I have some huge JSON files I need to profile so I can transform them into some tables. I found jq
to be really useful in inspecting them, but there are going to be hundreds of these, and I'm pretty new to jq
.
I already have some really handy functions in my ~/.jq
(big thank you to @mikehwang)
def profile_object:
to_entries | def parse_entry: {"key": .key, "value": .value | type}; map(parse_entry)
| sort_by(.key) | from_entries;
def profile_array_objects:
map(profile_object) | map(to_entries) | reduce .[] as $item ([]; . + $item) | sort_by(.key) | from_entries;
I'm sure I'll have to modify them after I describe my question.
I'd like a jq
line to profile a single object. If a key maps to an array of objects then collect the unique keys across the objects and keep profiling down if there are nested arrays of objects there. If a value is an object, profile that object.

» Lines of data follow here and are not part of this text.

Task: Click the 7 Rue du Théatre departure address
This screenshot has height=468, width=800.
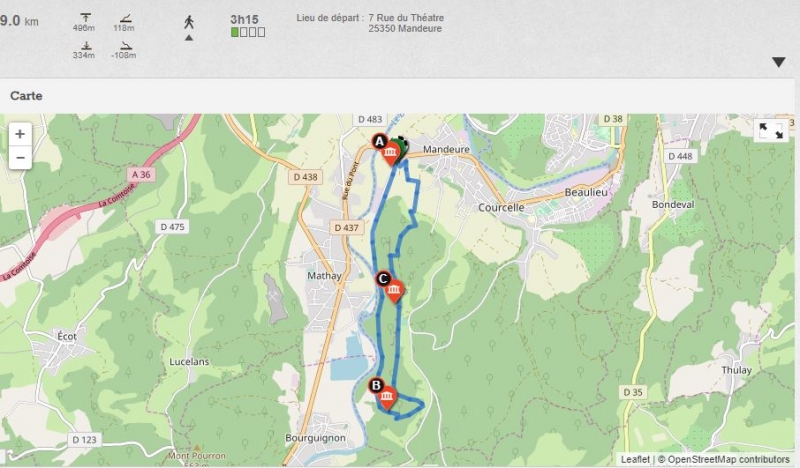Action: [x=406, y=18]
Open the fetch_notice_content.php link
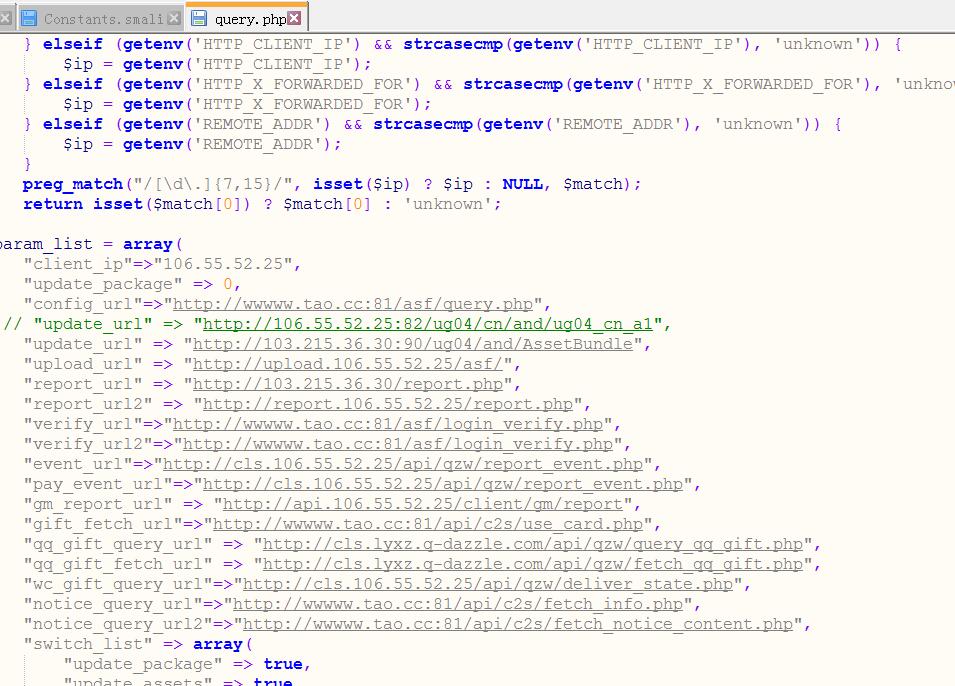The height and width of the screenshot is (686, 955). [x=512, y=624]
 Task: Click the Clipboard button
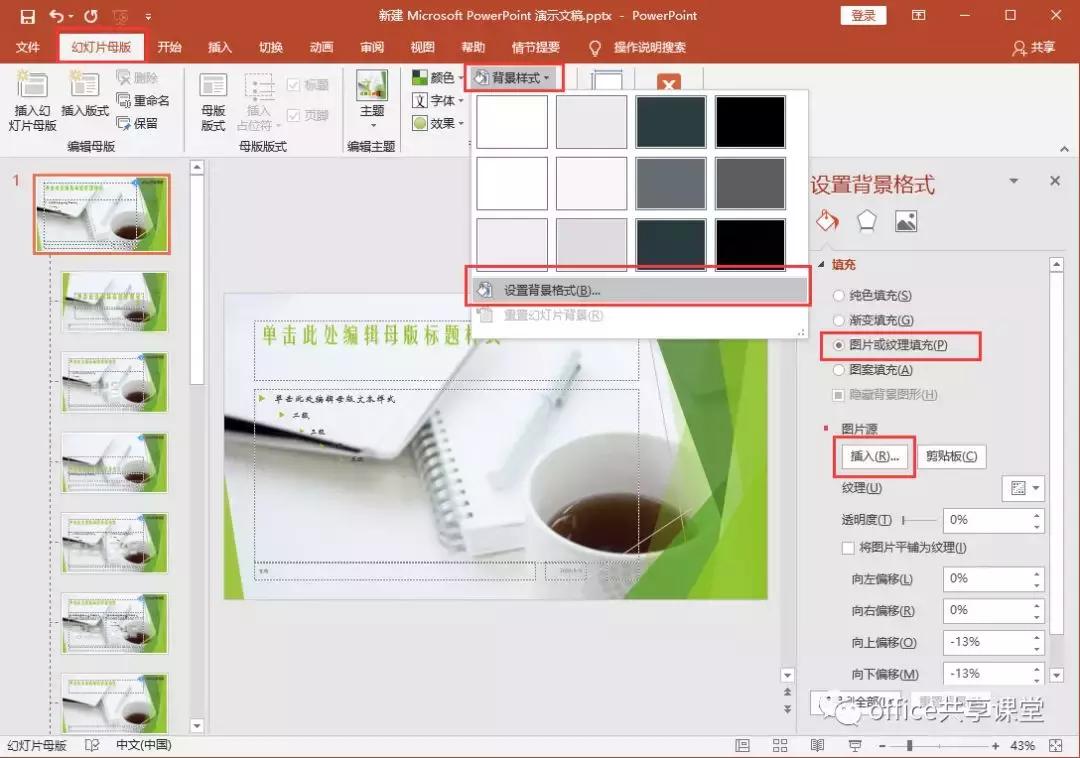tap(950, 456)
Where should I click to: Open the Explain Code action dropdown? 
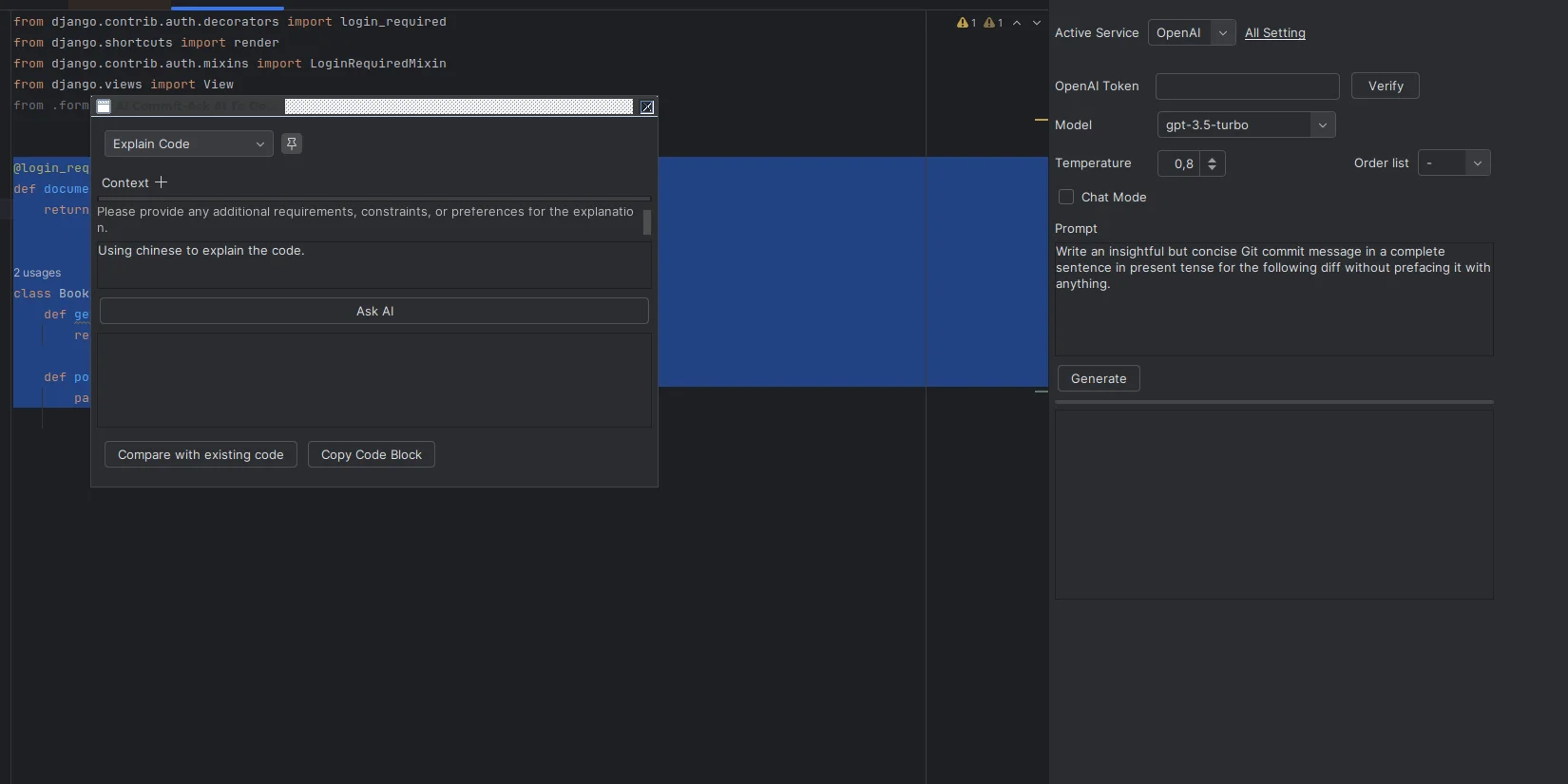(188, 143)
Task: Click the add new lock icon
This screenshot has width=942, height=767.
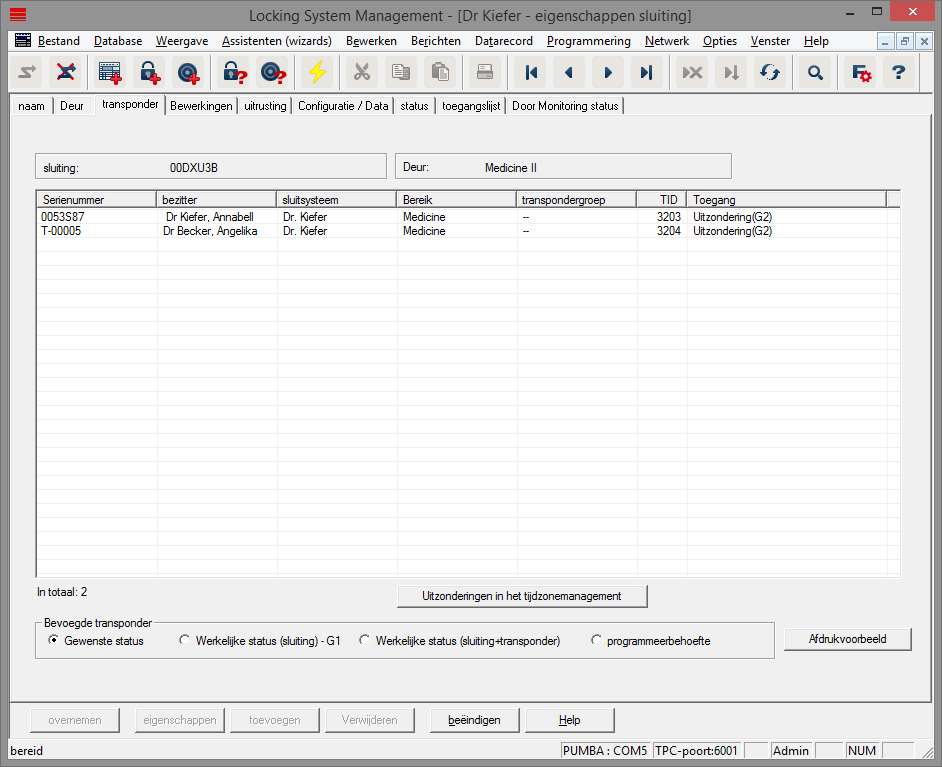Action: [148, 72]
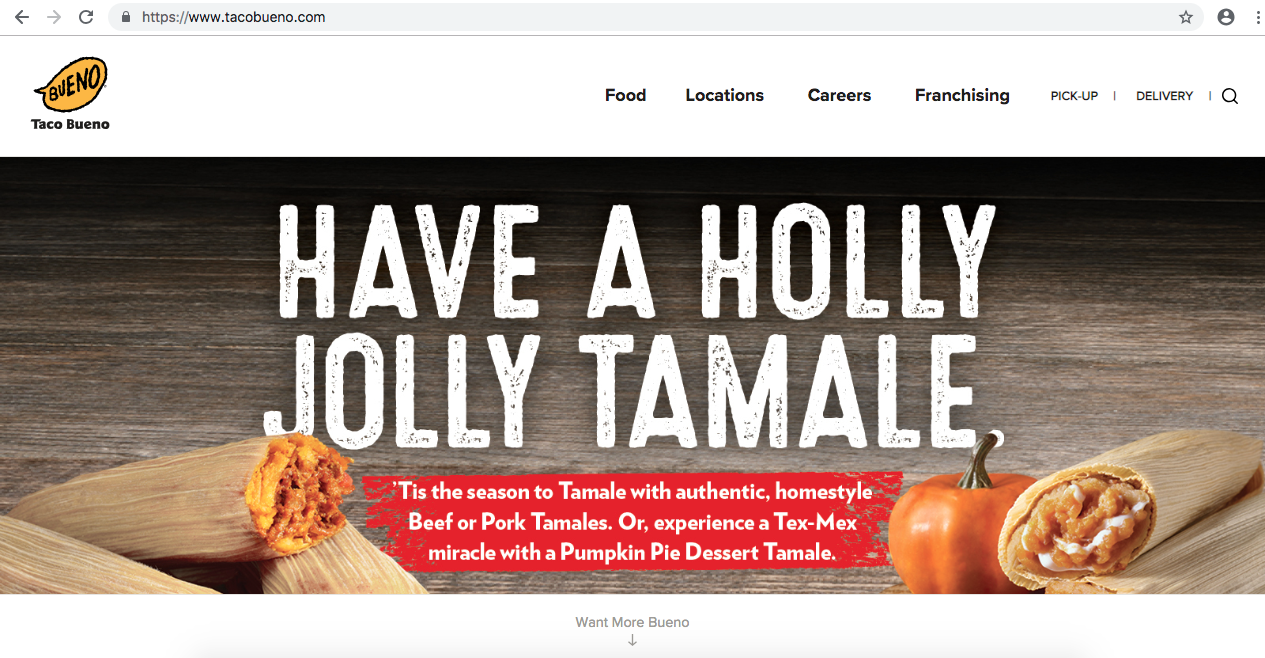Image resolution: width=1265 pixels, height=658 pixels.
Task: Click the red tamale promo description box
Action: [x=632, y=521]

Sorry for the long example, but imagine several GBs of this:
{
"name": "XYZ Company",
"type": "Contractors",
"reporting": [
{
"group_id": "660",
"groups": [
{
"ids": [
987654321,
987654321,
987654321
],
"market": {
"name": "Austin, TX",
"value": "873275"
}
},
{
"ids": [
987654321,
987654321,
987654321
],
"market": {
"name": "Nashville, TN",
"value": "2393287"
}
}
]
}
],
"product_agreements": [
{
"negotiation_arrangement": "FFVII",
"code": "84144",
"type": "DJ",
"type_version": "V10",
"description": "DJ in a mask",
"name": "Claptone",
"negotiated_rates": [
{
"company_references": [
1,
5,
458
],
"negotiated_prices": [
{
"type": "negotiated",
"rate": 17.73,
"expiration_date": "9999-12-31",
"code": [
"11"
],
"billing_modifier_code": [
"124"
],
"billing_class": "professional"
}
]
},
{
"company_references": [
747
],
"negotiated_prices": [
{
"type": "fee",
"rate": 28.42,
"expiration_date": "9999-12-31",
"code": [
"11"
],
"billing_class": "professional"
}
]
}
]
},
{
"negotiation_arrangement": "MGS3",
"name": "David Byrne",
"type": "Producer",
"type_version": "V10",
"code": "654321",
"description": "Frontman from Talking Heads",
"negotiated_rates": [
{
"company_references": [
1,
9,
2344,
8456
],
"negotiated_prices": [
{
"type": "negotiated",
"rate": 68.73,
"expiration_date": "9999-12-31",
"code": [
"11"
],
"billing_class": "professional"
}
]
},
{
"company_references": [
679
],
"negotiated_prices": [
{
"type": "fee",
"rate": 89.25,
"expiration_date": "9999-12-31",
"code": [
"11"
],
"billing_class": "professional"
}
]
}
]
}
],
"version": "1.3.1",
"last_updated_on": "2023-02-01"
}
Desired output:
{
"name": "string",
"type": "string",
"reporting": [
{
"group_id": "number",
"groups": [
{
"ids": [
"number"
],
"market": {
"type": "string",
"value": "string"
}
}
]
}
],
"product_agreements": [
{
"negotiation_arrangement": "string",
"code": "string",
"type": "string",
"type_version": "string",
"description": "string",
"name": "string",
"negotiated_rates": [
{
"company_references": [
"number"
],
"negotiated_prices": [
{
"type": "string",
"rate": "number",
"expiration_date": "string",
"code": [
"string"
],
"billing_modifier_code": [
"string"
],
"billing_class": "string"
}
]
}
]
}
],
"version": "string",
"last_updated_on": "string"
}
Really sorry if there's any errors in that, but I tried to make it all consistent and about as simple as I could.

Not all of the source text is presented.